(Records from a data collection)
---------------

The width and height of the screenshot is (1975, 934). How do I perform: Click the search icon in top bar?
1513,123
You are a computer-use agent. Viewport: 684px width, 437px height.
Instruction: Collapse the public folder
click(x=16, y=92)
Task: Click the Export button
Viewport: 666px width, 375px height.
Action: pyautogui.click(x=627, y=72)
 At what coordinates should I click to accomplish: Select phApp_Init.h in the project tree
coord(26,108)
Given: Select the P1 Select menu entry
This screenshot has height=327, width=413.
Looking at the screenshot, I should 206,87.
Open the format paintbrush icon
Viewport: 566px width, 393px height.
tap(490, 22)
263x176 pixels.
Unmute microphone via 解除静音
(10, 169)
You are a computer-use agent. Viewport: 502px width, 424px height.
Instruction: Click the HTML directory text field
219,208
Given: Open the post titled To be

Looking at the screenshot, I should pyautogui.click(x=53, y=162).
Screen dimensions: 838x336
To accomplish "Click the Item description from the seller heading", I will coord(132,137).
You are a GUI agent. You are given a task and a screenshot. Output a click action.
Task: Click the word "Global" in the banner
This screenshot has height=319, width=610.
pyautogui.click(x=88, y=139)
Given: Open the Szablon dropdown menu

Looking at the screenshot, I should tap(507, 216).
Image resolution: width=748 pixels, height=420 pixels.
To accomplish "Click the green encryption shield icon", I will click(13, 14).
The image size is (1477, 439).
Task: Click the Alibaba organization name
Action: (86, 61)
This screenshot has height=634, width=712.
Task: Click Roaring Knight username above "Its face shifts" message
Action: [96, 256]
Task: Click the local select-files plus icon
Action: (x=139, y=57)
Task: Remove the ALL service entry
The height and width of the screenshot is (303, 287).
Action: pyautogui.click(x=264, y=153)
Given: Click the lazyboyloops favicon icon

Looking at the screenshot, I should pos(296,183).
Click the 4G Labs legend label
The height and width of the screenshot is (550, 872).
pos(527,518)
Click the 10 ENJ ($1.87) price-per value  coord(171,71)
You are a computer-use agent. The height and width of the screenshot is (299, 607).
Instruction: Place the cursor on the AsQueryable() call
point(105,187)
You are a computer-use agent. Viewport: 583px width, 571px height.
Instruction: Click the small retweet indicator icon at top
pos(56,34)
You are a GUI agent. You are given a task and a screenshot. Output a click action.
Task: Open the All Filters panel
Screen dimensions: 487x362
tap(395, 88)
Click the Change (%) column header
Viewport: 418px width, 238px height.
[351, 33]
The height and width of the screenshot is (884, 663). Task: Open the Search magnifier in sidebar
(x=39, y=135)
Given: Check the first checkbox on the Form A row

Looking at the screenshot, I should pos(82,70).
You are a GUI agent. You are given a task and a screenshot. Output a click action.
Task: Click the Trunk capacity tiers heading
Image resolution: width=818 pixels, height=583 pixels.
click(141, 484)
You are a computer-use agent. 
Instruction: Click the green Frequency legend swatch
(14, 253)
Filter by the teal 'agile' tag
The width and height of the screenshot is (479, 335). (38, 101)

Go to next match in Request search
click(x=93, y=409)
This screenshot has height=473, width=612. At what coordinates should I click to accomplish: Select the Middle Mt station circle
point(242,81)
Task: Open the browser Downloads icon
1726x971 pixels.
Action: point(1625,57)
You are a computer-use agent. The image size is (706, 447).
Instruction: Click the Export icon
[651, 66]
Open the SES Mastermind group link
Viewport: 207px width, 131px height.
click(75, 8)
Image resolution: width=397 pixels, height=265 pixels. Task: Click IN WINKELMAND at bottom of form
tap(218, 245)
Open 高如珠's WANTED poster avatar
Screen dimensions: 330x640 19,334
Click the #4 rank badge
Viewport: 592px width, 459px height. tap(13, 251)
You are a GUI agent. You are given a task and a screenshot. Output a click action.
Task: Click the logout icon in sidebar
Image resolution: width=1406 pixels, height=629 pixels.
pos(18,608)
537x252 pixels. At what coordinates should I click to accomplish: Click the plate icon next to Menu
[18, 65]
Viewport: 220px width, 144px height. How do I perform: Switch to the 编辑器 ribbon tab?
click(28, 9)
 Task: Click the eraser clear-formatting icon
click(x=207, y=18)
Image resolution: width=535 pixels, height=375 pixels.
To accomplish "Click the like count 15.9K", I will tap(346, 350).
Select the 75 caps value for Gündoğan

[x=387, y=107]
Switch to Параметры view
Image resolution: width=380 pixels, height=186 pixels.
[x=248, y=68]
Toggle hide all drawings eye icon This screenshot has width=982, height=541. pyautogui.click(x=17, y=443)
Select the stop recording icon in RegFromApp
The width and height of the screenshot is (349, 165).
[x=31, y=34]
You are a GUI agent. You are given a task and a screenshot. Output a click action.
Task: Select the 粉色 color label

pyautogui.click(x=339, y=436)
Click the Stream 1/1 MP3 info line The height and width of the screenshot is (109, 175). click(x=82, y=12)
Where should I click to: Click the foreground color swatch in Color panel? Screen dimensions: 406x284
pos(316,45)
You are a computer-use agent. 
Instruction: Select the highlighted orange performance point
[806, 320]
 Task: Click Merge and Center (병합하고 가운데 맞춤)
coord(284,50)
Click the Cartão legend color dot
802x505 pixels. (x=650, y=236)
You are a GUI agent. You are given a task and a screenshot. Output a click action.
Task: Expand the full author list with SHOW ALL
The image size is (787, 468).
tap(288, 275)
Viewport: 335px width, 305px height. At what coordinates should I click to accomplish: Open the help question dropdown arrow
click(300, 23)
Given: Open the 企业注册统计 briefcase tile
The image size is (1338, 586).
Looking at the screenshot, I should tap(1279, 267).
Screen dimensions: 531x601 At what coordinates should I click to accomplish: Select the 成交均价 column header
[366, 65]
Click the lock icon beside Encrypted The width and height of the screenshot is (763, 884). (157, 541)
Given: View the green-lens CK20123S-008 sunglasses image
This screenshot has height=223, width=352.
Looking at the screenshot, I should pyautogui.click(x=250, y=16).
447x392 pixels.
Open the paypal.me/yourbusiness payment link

---------------

→ Task requirements: Please restate every line of the records exactly.

→ Reply to the exercise:
The width and height of the screenshot is (1975, 934). How do I perform: Click the search icon in top bar?
1513,123
You are a computer-use agent. Viewport: 684px width, 437px height.
Instruction: Collapse the public folder
click(x=16, y=92)
Task: Click the Export button
Viewport: 666px width, 375px height.
Action: pyautogui.click(x=627, y=72)
 At what coordinates should I click to accomplish: Select phApp_Init.h in the project tree
coord(26,108)
Given: Select the P1 Select menu entry
This screenshot has height=327, width=413.
Looking at the screenshot, I should 206,87.
Open the format paintbrush icon
Viewport: 566px width, 393px height.
tap(490, 22)
263x176 pixels.
Unmute microphone via 解除静音
(10, 169)
You are a computer-use agent. Viewport: 502px width, 424px height.
Instruction: Click the HTML directory text field
219,208
Given: Open the post titled To be

Looking at the screenshot, I should pyautogui.click(x=53, y=162).
Screen dimensions: 838x336
To accomplish "Click the Item description from the seller heading", I will coord(132,137).
You are a GUI agent. You are given a task and a screenshot. Output a click action.
Task: Click the word "Global" in the banner
This screenshot has height=319, width=610.
pyautogui.click(x=88, y=139)
Given: Open the Szablon dropdown menu

Looking at the screenshot, I should tap(507, 216).
Image resolution: width=748 pixels, height=420 pixels.
To accomplish "Click the green encryption shield icon", I will click(13, 14).
The image size is (1477, 439).
Task: Click the Alibaba organization name
Action: (86, 61)
This screenshot has height=634, width=712.
Task: Click Roaring Knight username above "Its face shifts" message
Action: [96, 256]
Task: Click the local select-files plus icon
Action: (x=139, y=57)
Task: Remove the ALL service entry
The height and width of the screenshot is (303, 287).
Action: pyautogui.click(x=264, y=153)
Given: Click the lazyboyloops favicon icon

Looking at the screenshot, I should pos(296,183).
Click the 4G Labs legend label
The height and width of the screenshot is (550, 872).
pos(527,518)
Click the 10 ENJ ($1.87) price-per value  coord(171,71)
You are a computer-use agent. The height and width of the screenshot is (299, 607).
Instruction: Place the cursor on the AsQueryable() call
point(105,187)
You are a computer-use agent. Viewport: 583px width, 571px height.
Instruction: Click the small retweet indicator icon at top
pos(56,34)
You are a GUI agent. You are given a task and a screenshot. Output a click action.
Task: Open the All Filters panel
Screen dimensions: 487x362
tap(395, 88)
Click the Change (%) column header
Viewport: 418px width, 238px height.
[351, 33]
The height and width of the screenshot is (884, 663). Task: Open the Search magnifier in sidebar
(x=39, y=135)
Given: Check the first checkbox on the Form A row

Looking at the screenshot, I should pos(82,70).
You are a GUI agent. You are given a task and a screenshot. Output a click action.
Task: Click the Trunk capacity tiers heading
Image resolution: width=818 pixels, height=583 pixels.
click(141, 484)
You are a computer-use agent. 
Instruction: Click the green Frequency legend swatch
(14, 253)
Filter by the teal 'agile' tag
The width and height of the screenshot is (479, 335). (38, 101)

Go to next match in Request search
click(x=93, y=409)
This screenshot has height=473, width=612. At what coordinates should I click to accomplish: Select the Middle Mt station circle
point(242,81)
Task: Open the browser Downloads icon
1726x971 pixels.
Action: point(1625,57)
You are a computer-use agent. The image size is (706, 447).
Instruction: Click the Export icon
[651, 66]
Open the SES Mastermind group link
Viewport: 207px width, 131px height.
click(75, 8)
Image resolution: width=397 pixels, height=265 pixels. Task: Click IN WINKELMAND at bottom of form
tap(218, 245)
Open 高如珠's WANTED poster avatar
Screen dimensions: 330x640 19,334
Click the #4 rank badge
Viewport: 592px width, 459px height. tap(13, 251)
You are a GUI agent. You are given a task and a screenshot. Output a click action.
Task: Click the logout icon in sidebar
Image resolution: width=1406 pixels, height=629 pixels.
pos(18,608)
537x252 pixels. At what coordinates should I click to accomplish: Click the plate icon next to Menu
[18, 65]
Viewport: 220px width, 144px height. How do I perform: Switch to the 编辑器 ribbon tab?
click(28, 9)
 Task: Click the eraser clear-formatting icon
click(x=207, y=18)
Image resolution: width=535 pixels, height=375 pixels.
To accomplish "Click the like count 15.9K", I will tap(346, 350).
Select the 75 caps value for Gündoğan

[x=387, y=107]
Switch to Параметры view
Image resolution: width=380 pixels, height=186 pixels.
[x=248, y=68]
Toggle hide all drawings eye icon This screenshot has width=982, height=541. pyautogui.click(x=17, y=443)
Select the stop recording icon in RegFromApp
The width and height of the screenshot is (349, 165).
[x=31, y=34]
You are a GUI agent. You are given a task and a screenshot. Output a click action.
Task: Select the 粉色 color label

pyautogui.click(x=339, y=436)
Click the Stream 1/1 MP3 info line The height and width of the screenshot is (109, 175). click(x=82, y=12)
Where should I click to: Click the foreground color swatch in Color panel? Screen dimensions: 406x284
pos(316,45)
You are a computer-use agent. 
Instruction: Select the highlighted orange performance point
[806, 320]
 Task: Click Merge and Center (병합하고 가운데 맞춤)
coord(284,50)
Click the Cartão legend color dot
802x505 pixels. (x=650, y=236)
You are a GUI agent. You are given a task and a screenshot. Output a click action.
Task: Expand the full author list with SHOW ALL
The image size is (787, 468).
tap(288, 275)
Viewport: 335px width, 305px height. At what coordinates should I click to accomplish: Open the help question dropdown arrow
click(300, 23)
Given: Open the 企业注册统计 briefcase tile
The image size is (1338, 586).
Looking at the screenshot, I should tap(1279, 267).
Screen dimensions: 531x601 At what coordinates should I click to accomplish: Select the 成交均价 column header
[366, 65]
Click the lock icon beside Encrypted The width and height of the screenshot is (763, 884). (157, 541)
Given: View the green-lens CK20123S-008 sunglasses image
This screenshot has height=223, width=352.
Looking at the screenshot, I should pyautogui.click(x=250, y=16).
447x392 pixels.
Open the paypal.me/yourbusiness payment link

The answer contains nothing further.